Saturday, April 09, 2011

6 Musicians Who Accidentally Crapped Out Masterpieces

6 Musicians Who Accidentally Crapped Out Masterpieces | Cracked.com

 

#1.
Tutti Frutti by Little Richard

Little Richard, alongside Elvis and Bill Haley forms the foundation of rock 'n' roll. As Little Richard says himself, "A lot of people call me the architect of rock 'n' roll. I don't call myself that, but I believe it's true." (Also, just for the record, he does occasionally call himself that).

His breakthrough single Tutti Frutti was named by MOJO Magazine as the most influential rock 'n' roll song of all time beating out the likes of Bob Dylan, the Beatles and Elvis. In the buttoned down and repressed early 50s, Tutti Frutti's opening scream of 'A wop lop a do wop alop bam boom" must have sounded, at worst, like the opening battle cry in a cultural war between adults and teens, and at its best like a "a torrent of filth wailed by a bisexual alien."


You aren't American, Little Richard ... You are America.

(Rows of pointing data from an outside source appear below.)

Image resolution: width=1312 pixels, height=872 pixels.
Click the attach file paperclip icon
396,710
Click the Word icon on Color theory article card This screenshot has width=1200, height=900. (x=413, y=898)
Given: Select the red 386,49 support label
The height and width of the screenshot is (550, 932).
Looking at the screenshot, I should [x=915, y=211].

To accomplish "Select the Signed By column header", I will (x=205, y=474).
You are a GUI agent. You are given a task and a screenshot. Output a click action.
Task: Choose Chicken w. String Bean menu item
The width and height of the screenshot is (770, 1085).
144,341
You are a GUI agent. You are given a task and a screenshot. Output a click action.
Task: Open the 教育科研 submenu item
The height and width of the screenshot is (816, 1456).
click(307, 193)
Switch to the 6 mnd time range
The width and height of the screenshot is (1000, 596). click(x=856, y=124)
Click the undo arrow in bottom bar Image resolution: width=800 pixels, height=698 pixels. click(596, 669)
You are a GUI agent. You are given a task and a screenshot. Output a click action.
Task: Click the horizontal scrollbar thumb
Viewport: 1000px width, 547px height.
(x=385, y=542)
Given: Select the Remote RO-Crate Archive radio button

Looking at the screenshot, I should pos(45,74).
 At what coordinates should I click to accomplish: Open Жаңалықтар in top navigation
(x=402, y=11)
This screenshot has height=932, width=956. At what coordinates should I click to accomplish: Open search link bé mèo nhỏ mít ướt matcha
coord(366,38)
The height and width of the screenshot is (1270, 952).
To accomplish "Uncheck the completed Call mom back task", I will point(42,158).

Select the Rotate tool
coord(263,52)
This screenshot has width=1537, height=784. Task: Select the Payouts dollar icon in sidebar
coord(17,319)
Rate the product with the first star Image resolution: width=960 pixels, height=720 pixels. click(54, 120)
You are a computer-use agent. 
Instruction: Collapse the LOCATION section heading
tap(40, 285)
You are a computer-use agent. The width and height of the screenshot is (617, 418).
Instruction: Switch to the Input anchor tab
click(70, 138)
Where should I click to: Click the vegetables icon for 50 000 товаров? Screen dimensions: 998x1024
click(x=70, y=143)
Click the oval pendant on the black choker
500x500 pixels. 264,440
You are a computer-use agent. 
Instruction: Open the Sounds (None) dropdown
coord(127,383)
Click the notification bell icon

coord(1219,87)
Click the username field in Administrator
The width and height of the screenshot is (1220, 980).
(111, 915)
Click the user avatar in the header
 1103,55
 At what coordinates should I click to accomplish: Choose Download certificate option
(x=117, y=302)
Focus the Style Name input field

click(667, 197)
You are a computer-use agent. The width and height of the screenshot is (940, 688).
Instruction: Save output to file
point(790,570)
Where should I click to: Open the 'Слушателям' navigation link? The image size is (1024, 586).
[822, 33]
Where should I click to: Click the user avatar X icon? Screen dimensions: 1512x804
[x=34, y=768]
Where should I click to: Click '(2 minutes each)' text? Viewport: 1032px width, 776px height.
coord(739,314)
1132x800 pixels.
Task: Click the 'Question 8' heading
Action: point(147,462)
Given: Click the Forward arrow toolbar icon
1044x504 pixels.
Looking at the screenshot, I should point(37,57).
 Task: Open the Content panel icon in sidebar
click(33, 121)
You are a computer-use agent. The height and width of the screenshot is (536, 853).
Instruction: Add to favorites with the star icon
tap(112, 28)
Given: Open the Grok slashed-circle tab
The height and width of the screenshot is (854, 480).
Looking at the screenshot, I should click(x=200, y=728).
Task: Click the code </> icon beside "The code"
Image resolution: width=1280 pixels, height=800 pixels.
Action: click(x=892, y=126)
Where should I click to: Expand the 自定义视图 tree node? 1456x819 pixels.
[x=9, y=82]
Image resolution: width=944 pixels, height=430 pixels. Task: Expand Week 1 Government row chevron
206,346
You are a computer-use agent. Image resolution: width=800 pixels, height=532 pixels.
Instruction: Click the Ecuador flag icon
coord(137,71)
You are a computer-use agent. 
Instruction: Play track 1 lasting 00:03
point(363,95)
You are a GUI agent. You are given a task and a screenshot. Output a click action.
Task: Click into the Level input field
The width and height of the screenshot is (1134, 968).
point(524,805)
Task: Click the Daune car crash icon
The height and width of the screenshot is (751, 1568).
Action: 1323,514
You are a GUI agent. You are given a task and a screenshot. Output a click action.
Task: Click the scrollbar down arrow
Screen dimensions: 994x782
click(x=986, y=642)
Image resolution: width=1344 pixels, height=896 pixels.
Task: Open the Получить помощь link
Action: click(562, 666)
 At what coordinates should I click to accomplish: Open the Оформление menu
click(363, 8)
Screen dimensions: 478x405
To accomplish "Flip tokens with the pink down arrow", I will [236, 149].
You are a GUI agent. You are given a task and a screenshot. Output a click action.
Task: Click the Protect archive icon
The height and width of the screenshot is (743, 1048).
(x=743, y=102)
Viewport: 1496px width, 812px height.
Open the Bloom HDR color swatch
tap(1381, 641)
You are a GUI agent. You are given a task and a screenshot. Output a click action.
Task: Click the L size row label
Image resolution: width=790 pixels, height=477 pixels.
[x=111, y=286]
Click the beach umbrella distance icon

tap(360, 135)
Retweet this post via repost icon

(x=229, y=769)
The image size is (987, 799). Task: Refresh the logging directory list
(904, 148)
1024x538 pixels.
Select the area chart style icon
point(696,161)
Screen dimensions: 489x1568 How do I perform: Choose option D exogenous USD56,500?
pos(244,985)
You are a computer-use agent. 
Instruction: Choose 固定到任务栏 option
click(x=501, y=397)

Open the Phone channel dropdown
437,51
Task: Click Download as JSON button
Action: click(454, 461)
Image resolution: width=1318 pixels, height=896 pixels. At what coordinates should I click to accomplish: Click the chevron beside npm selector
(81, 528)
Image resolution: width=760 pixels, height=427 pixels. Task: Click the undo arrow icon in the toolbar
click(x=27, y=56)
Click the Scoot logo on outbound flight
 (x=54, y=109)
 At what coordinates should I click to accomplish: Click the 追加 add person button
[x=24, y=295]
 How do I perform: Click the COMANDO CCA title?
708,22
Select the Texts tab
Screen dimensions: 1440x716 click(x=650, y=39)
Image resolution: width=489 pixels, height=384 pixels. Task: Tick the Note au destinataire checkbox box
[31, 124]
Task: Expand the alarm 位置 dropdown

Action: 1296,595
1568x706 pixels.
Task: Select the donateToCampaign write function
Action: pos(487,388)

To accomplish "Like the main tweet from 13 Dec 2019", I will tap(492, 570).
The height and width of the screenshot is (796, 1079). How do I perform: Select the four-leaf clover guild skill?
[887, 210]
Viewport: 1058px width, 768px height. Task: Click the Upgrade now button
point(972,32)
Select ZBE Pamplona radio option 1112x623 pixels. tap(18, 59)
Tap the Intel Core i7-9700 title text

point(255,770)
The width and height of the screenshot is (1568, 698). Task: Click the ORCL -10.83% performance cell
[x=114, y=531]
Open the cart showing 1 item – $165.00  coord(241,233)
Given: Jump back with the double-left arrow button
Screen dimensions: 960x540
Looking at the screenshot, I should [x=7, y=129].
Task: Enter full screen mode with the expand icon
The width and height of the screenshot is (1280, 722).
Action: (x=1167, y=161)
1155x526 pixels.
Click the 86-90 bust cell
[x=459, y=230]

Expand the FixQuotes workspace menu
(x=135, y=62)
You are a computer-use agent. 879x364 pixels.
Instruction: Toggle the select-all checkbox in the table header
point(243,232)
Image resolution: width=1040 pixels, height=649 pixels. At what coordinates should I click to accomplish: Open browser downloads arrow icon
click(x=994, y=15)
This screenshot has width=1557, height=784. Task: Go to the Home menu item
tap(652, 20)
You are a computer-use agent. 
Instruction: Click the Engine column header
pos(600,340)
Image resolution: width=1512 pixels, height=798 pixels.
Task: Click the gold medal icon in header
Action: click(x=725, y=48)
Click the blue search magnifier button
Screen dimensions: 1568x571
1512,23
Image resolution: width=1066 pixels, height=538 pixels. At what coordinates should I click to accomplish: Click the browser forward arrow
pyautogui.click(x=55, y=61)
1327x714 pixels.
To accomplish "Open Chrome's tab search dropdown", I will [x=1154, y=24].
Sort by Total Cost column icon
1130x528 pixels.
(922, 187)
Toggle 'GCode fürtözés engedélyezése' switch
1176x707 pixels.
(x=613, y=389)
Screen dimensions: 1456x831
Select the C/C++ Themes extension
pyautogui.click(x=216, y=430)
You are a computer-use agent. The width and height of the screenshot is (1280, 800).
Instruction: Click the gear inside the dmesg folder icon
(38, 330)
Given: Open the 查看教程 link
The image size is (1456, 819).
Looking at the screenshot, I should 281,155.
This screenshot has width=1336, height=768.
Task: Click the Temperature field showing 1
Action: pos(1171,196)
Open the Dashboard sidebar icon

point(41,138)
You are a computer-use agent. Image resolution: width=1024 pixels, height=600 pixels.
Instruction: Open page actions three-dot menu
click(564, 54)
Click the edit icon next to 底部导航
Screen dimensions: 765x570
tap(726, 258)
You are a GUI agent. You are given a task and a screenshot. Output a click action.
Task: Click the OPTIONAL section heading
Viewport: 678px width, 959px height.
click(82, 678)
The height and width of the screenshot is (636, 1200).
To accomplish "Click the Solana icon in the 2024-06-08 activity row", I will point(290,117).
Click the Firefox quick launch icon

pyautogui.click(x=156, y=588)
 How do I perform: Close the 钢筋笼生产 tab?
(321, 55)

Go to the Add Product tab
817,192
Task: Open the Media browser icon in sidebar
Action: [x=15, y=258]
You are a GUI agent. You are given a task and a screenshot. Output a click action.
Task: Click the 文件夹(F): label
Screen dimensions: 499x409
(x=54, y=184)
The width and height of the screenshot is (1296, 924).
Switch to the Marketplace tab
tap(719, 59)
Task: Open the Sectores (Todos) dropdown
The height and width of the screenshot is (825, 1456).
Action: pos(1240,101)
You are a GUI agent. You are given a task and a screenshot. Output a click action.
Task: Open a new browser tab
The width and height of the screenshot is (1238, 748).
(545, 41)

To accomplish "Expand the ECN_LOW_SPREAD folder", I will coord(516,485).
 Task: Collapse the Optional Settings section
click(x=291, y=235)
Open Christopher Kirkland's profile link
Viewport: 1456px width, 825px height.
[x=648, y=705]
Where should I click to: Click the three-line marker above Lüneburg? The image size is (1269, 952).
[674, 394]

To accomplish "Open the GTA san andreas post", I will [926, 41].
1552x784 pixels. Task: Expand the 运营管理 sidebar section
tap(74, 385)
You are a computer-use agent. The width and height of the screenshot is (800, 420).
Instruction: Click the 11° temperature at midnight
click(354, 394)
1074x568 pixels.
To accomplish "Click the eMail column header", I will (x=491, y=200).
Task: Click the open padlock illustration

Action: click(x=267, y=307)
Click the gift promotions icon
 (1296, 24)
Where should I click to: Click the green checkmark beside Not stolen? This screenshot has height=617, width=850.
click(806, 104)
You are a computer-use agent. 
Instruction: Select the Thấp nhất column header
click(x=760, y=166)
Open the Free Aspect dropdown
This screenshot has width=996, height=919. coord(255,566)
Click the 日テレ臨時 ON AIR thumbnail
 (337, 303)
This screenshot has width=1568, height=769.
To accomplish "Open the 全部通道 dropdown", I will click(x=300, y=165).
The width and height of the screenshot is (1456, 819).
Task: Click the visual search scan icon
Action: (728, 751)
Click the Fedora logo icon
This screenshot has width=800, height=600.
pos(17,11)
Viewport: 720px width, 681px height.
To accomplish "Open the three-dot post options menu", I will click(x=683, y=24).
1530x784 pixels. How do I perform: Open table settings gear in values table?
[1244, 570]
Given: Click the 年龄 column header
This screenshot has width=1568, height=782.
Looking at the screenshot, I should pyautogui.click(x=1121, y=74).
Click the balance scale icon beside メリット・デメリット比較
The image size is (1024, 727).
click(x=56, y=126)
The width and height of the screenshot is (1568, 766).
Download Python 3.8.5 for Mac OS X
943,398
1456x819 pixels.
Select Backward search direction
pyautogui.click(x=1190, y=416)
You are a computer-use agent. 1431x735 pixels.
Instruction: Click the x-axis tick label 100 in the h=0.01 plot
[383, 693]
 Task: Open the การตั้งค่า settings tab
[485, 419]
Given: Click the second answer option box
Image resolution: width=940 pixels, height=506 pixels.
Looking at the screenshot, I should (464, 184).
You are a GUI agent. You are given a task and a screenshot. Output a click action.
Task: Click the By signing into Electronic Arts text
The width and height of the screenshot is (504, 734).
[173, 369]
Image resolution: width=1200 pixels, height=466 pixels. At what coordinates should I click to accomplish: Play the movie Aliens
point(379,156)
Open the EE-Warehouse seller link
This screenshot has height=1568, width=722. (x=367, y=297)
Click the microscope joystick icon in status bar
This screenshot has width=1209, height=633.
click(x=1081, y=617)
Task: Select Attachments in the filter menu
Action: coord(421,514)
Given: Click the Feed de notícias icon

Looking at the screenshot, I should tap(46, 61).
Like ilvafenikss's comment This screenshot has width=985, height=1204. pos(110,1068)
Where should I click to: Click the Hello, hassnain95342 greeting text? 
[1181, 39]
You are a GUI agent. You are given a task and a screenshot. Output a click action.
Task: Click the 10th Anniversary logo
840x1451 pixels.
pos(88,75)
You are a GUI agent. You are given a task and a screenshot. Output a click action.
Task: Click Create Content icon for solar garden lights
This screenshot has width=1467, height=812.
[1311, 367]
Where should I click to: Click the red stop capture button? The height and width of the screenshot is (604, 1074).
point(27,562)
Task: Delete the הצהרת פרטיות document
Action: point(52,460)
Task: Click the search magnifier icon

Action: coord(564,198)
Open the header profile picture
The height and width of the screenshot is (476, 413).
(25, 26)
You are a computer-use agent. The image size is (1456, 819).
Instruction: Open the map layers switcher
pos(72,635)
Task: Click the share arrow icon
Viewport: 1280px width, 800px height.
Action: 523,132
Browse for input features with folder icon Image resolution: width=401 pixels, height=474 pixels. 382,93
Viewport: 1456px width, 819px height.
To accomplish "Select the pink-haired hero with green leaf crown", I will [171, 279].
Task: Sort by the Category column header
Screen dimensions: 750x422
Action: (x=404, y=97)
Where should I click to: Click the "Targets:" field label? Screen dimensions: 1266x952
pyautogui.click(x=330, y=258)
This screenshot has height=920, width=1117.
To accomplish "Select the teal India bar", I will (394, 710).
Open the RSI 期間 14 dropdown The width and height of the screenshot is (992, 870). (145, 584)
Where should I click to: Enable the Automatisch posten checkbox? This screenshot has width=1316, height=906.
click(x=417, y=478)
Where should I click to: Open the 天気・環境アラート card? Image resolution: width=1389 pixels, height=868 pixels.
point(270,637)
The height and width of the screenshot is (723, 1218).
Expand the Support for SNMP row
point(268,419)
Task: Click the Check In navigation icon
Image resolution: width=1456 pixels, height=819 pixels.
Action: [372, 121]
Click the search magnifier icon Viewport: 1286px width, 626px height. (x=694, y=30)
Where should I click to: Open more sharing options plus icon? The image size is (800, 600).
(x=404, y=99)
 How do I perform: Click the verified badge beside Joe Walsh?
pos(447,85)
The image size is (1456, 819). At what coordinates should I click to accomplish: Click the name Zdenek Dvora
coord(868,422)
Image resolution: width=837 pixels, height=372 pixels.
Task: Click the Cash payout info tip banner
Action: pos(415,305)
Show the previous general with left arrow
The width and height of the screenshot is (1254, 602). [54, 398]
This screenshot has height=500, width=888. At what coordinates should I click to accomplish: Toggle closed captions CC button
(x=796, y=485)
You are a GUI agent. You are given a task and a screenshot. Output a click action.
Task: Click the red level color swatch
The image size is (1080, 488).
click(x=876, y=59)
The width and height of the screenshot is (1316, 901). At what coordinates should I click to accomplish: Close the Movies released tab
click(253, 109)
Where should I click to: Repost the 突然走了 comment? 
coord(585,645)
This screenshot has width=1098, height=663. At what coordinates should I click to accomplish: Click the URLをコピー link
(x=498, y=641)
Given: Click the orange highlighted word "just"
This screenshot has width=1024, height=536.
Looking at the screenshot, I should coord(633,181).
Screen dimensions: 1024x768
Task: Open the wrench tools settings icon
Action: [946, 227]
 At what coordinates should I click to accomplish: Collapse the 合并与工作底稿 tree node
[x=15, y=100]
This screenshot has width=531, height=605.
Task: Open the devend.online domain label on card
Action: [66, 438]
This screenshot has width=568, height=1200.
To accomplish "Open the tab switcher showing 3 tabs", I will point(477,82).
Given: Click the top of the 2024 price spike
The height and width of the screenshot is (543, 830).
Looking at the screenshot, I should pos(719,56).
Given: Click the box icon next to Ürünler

Of course, as you've probably already guessed, this nearly didn't happen. By 1955, Richard had been shuffling around the music scene for half a decade without any notable success. Now on a new and bigger label, he had been hoping for greater things but so far his first recording session wasn't going well. With his new producers trying to mold him in a style somewhere between Ray Charles and Fats Domino, his songs were coming out dull and uninspired.


And "dull and uninspired" are two things Little Richard absolutely refuses to be.

During their lunch break, a frustrated and pissed off Richard wandered over to a piano and started hammering out Tutti Frutti, a song he had been performing regularly in clubs. His producer heard it and immediately realized that this was exactly the kind of thing they should be recording.

There was just one tiny hitch.


If you're not already, you might want to make sure you're sitting down for this next part.

The venues in which Little Richard had been playing and perfecting the song were gay clubs, and the original lyrics demonstrated that:

A wop bop a loo mop, a good goddamn!
Tutti frutti, loose booty
If it don't fit, don't force it
You can grease it, make it easy.


WHAAAAAAAAAAAT?!

Now this was 1955. Down South, they were still lynching black men for looking too hard at white women. What they would do to an at best sexually ambiguous black man singing about the joys of anal sex doesn't bear thinking about. A lyricist was quickly summoned to rework the words, and by the end of the afternoon it was done.

The song made it as high as No. 17 in the Billboard charts. An unheard of feat for a black musician back then, but this was sadly trumped by Pat Boones anemic cover which made it all the way to 12. Little Richard was convinced that white kids were buying Pat Boone so they could show the Boone record cover to their parents while they were actually listening to Richard's version. He would gleefully attempt to make all his follow up songs too high pitched and too fast for Boone to be able to cover.